# handheld release vs a wrist strap release



## aread (Dec 25, 2009)

In recent years, most started archery with a wrist strap release. However, wrist straps have earned the nickname "punch master" since it's so easy to develop the habit of punching the release when the pin is on the X. Both the hinge and thumb trigger releases are a little more difficult to punch. Both can certainly be punched, just not quite so easily.

Whether you will have to adjust your sight each time you change releases depends more on the specific release you are using. A few years ago, a friend decided to run some tests on fletching. He made up three groups of arrows with different fletching to see which would tune the best from his bow. It turned out that fletching didn't matter. The only thing that made any difference was which of his two releases he used. They were both made by the same manufacturer and were very similar models. In fact the only difference was that one was a single jaw release and the other a double jaw. Shooting through paper gave a 2" difference in the paper tear. He could easily tune for either release, but not for both releases. Then he tried it with my thumb trigger release. It gave him a tear similar to the single jaw release. 

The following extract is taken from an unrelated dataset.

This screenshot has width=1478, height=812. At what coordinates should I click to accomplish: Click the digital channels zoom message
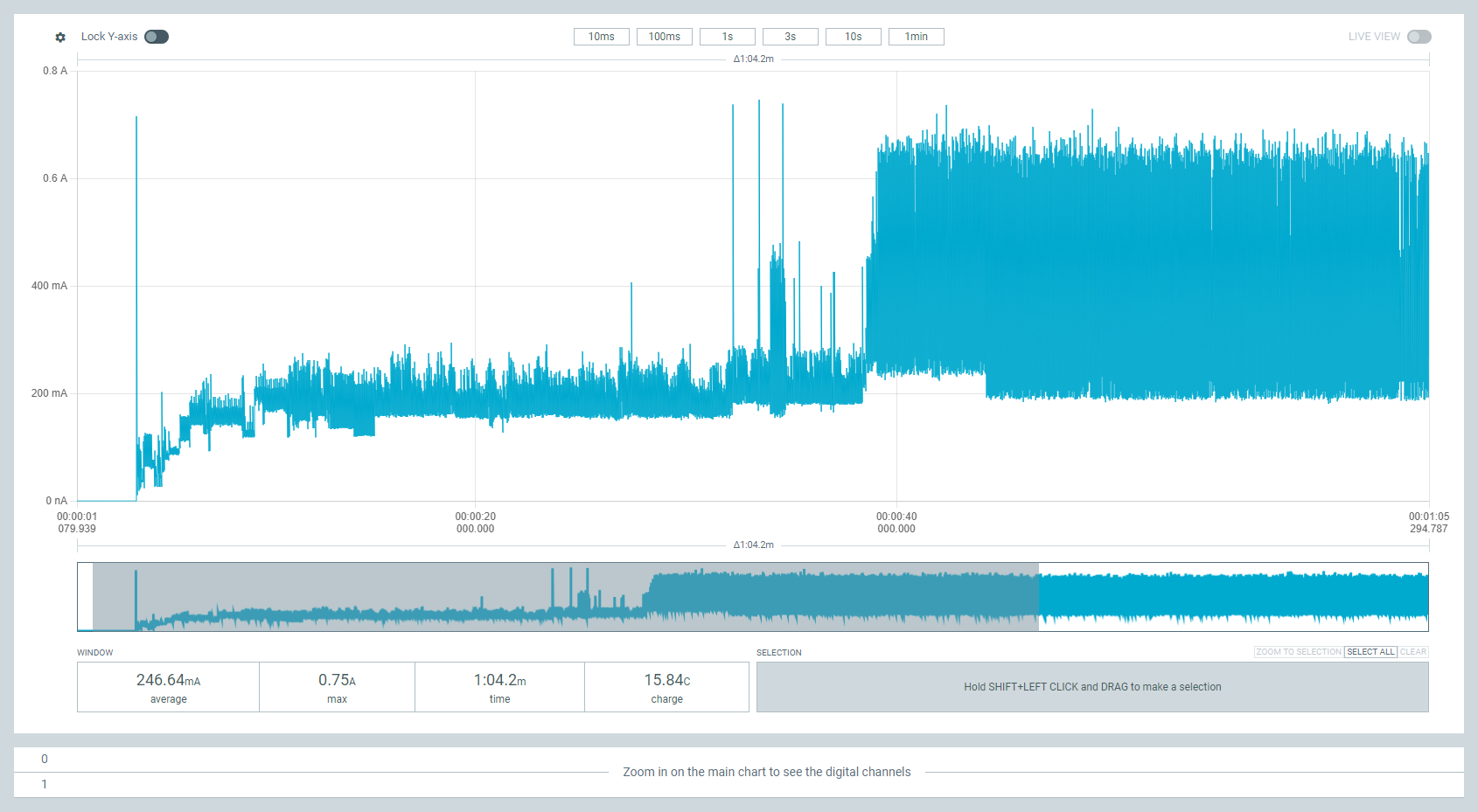point(766,772)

So, in this specific case a single jaw thumb trigger and a chocolate addiction gave similar results. The only way to find out the difference in the two releases you are considering, is to test them. However, if the string comes off the releases the same, there is a better chance of them giving you the same result.

One thing I've noticed over the years is that when a wrist release shooter tries a handheld release for a while, they become better shooters with the wrist release. I'm not sure why, but there is no downside to a handheld, even if you don't stick with it. Former world & vegas champion, Dietmar Trillius, competes with a wrist release, but practices with a hinge. 

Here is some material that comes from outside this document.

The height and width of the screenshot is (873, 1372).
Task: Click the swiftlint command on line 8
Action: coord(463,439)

Hope my rambling above isn't too confusing.
Allen


----------



## KuduhunterX (Mar 26, 2014)

Allen 
Thanks for your time and honest input really Apretiate it. yesterday I went to our local pro shop and shot the stan Sx2. really liked it and it had a similar feel to my element. so Il shoot backtension with both and probably train with the element and hunt with the thumb.


----------



## aread (Dec 25, 2009)

OOPS, wrote this too fast and didn't proof read:



aread said:


> ....So, in this specific case a single jaw thumb trigger and a chocolate addiction gave similar results.....

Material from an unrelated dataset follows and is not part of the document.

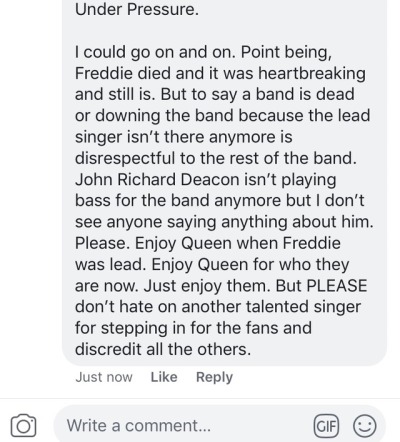
Task: Open the GIF picker
Action: click(326, 426)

This should have been ".... a single jaw wrist release and...."

Sorry for the typo.

Allen


----------



## Komposed (Dec 16, 2013)

Great thread! and great question.. I am a fairly new target archer and have only used a wrist strap release. I have the misfortune of being a giant though. I'm 6'6 built like a linebacker with offensive lineman hands. I also want to try my hand at a handheld release but I know I will need a large/xl size. Any suggestions to what kind of release I should look for or try out? 

JT
~1~


----------